The excuse was plausible, but hardly good enough for Mary. A horrible suspicion came into her mind. Could it have been Jem who had hidden in the empty guest room that Saturday night? Something went cold inside her.
"Why are you so silent about it all?" he continued. "Do you think I'm going to go to my brother and say, 'Here, that niece of yours, she lets her tongue run away with her'? Damn it, Mary, you're not blind or deaf; even a child would smell a rat if he lived a month at Jamaica Inn."
"What are you trying to make me tell you?" said Mary. "And what does it matter to you how much I know? All I think about is getting my aunt away from the place as soon as possible. I told you that when you came to the inn. It may take a little time to persuade her, and I'll have to be patient. As for your brother, he can drink himself to death for all I care. His life is his own, and so is his business. It's nothing to do with me."
Jem whistled and kicked a loose stone with his foot.
"So smuggling doesn't appal you after all?" he said. "You'd let my brother line every room at Jamaica with kegs of brandy and rum, and you'd say nothing, is that it? But supposing he meddled in other things — supposing it was a question of life, and death, and perhaps murder — what then?"
He turned round and faced her, and she could see that this time he was not playing with her; his careless, laughing manner was gone, and his eyes were grave, but she could not read what lay behind them.
"I don't know what you mean," said Mary.
He looked at her for a long time without speaking. It was as though he debated some problem in his mind and could only find solution in the expression of her face. All his resemblance to his brother vanished. He was harder, older suddenly, and of a different breed.
"Perhaps not," he said at length, "but you'll come to know, if you stay long enough. Why does your aunt look like a living ghost — can you tell me that? Ask her, next time the wind blows from the northwest."
And he began to whistle again softly, his hands in his pockets. Mary stared back at him in silence. He spoke in riddles, but whether it was to frighten her or not she could not say. Jem the horse stealer, with his careless, impecunious manner, she could understand and allow for, but this was a new departure. She was not sure whether she like it as well.

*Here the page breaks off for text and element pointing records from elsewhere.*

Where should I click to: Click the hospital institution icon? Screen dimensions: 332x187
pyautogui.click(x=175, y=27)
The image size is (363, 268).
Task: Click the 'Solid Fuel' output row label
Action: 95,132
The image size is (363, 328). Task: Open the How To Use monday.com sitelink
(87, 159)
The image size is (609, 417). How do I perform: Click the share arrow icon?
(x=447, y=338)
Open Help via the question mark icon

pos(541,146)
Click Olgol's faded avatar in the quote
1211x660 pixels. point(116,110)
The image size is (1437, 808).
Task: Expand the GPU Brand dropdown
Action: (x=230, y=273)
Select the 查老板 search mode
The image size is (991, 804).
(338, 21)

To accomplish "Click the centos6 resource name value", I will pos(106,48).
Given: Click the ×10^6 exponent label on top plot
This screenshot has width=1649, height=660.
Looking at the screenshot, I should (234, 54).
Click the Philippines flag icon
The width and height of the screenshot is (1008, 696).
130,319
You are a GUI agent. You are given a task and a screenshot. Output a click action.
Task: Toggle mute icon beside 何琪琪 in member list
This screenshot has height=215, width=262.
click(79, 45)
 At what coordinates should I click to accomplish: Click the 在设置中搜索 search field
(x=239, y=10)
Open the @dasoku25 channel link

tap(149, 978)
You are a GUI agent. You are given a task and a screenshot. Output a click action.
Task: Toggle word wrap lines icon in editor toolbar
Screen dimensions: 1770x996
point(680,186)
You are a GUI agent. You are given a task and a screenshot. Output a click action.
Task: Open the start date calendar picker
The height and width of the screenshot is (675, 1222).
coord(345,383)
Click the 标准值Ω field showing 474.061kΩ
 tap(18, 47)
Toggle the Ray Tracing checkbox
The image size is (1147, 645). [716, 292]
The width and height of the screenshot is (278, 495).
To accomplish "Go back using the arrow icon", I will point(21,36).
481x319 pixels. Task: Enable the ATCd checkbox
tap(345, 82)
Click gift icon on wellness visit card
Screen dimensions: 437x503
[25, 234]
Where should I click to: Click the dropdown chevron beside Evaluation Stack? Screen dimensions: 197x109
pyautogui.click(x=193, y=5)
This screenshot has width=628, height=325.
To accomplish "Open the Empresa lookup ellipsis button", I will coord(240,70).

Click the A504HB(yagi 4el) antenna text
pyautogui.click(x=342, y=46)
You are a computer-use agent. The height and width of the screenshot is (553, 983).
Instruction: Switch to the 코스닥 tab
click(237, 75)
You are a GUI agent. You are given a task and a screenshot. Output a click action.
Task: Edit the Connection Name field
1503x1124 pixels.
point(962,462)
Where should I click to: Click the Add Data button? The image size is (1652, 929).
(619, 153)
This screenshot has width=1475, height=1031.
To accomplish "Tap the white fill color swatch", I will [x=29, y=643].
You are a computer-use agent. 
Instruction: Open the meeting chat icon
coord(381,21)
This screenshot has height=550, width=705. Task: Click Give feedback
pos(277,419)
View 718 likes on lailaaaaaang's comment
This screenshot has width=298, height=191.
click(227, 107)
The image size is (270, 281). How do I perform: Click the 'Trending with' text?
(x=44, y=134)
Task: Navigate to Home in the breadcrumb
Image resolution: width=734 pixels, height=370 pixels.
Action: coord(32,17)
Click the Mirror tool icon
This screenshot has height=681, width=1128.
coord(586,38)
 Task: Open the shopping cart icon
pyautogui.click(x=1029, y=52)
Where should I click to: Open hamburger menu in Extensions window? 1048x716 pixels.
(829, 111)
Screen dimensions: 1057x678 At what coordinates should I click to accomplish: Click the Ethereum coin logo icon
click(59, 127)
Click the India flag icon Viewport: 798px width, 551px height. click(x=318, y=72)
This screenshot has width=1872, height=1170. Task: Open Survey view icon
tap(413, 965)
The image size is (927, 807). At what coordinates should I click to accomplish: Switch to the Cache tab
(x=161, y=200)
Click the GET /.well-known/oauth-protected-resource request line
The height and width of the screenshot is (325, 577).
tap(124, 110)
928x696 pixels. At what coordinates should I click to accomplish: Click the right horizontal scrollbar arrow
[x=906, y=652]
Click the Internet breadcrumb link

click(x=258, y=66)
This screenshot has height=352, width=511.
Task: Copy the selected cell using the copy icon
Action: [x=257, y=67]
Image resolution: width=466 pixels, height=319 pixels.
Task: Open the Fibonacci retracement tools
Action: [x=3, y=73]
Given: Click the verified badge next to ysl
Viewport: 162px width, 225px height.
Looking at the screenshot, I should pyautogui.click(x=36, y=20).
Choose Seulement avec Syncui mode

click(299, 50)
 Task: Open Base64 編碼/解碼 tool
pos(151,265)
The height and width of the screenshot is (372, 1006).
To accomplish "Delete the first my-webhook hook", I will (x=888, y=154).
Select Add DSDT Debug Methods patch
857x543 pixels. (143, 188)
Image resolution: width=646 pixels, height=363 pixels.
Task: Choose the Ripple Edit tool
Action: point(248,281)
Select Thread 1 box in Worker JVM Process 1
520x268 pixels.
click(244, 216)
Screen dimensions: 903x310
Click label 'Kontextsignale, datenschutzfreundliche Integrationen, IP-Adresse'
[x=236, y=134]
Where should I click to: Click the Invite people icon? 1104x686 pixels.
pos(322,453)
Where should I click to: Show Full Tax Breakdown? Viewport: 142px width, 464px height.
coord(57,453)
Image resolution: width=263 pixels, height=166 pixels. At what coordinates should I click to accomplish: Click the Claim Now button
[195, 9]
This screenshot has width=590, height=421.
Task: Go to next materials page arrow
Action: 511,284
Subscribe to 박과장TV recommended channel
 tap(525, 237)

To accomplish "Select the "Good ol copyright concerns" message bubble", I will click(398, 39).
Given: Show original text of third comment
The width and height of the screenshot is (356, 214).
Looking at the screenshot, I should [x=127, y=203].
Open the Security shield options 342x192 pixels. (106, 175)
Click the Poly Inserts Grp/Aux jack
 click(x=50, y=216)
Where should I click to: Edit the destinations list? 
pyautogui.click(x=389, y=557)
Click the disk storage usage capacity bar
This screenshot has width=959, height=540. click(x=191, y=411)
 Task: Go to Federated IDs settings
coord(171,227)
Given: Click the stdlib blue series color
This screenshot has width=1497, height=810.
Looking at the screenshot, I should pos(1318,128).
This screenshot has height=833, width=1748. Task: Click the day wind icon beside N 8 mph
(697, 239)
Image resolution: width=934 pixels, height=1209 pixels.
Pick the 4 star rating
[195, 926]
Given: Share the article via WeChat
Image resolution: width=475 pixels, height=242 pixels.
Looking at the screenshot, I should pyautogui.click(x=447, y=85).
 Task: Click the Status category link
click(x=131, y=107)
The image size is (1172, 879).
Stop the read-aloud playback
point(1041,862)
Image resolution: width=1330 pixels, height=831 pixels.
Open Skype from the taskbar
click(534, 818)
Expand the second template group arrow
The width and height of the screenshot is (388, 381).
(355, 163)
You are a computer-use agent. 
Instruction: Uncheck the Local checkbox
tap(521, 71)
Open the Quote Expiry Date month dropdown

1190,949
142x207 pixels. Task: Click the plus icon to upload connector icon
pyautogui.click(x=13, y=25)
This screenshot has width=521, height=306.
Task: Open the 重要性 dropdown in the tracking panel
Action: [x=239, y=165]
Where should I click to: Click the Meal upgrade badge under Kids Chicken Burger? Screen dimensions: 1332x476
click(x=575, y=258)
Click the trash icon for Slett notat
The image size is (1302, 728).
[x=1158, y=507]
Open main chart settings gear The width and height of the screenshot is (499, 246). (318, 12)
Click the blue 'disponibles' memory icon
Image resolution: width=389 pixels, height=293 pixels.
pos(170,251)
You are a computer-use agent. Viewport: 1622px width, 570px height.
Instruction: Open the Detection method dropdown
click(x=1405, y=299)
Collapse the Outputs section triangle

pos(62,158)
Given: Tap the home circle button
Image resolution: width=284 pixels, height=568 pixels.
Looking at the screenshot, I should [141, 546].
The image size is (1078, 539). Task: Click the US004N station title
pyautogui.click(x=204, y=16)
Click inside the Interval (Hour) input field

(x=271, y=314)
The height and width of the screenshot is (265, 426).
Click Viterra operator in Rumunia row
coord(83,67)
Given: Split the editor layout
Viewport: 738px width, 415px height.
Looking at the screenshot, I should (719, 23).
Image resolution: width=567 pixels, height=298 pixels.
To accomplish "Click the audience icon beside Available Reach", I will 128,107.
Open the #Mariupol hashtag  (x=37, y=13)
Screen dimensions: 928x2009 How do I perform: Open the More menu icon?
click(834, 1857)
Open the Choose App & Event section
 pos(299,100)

He laughed shortly and shrugged his shoulders. "There'll be trouble between Joss and myself one day, and it's he that'll be sorry for it, not I," he said. And with that cryptic remark he turned on his heel and went off onto the moor after the pony. Mary watched him thoughtfully, her arms tucked into her shawl. So her first instinct had been right, and there was something behind the smuggling, after all. The stranger in the bar that night had talked of murder, and now Jem himself had echoed his words. She was not a fool, then, nor was she hysterical, whatever she was considered by the vicar of Altarnun.
What part Jem Merlyn played in all this it was hard to say, but that he was concerned in it somewhere she did not doubt for a moment.
And if he was the man who crept so stealthily down the stairs behind her uncle — why, he must know well enough that she had left her room that night, and was in hiding somewhere, and had listened to them. Then he, above all men, must remember the rope on the beam, and guess that she had seen it after he and the landlord had gone out onto the moor. If Jem was the man, there would be reason enough for all his questions. "How much do you know?" he had asked her; but she had not told him.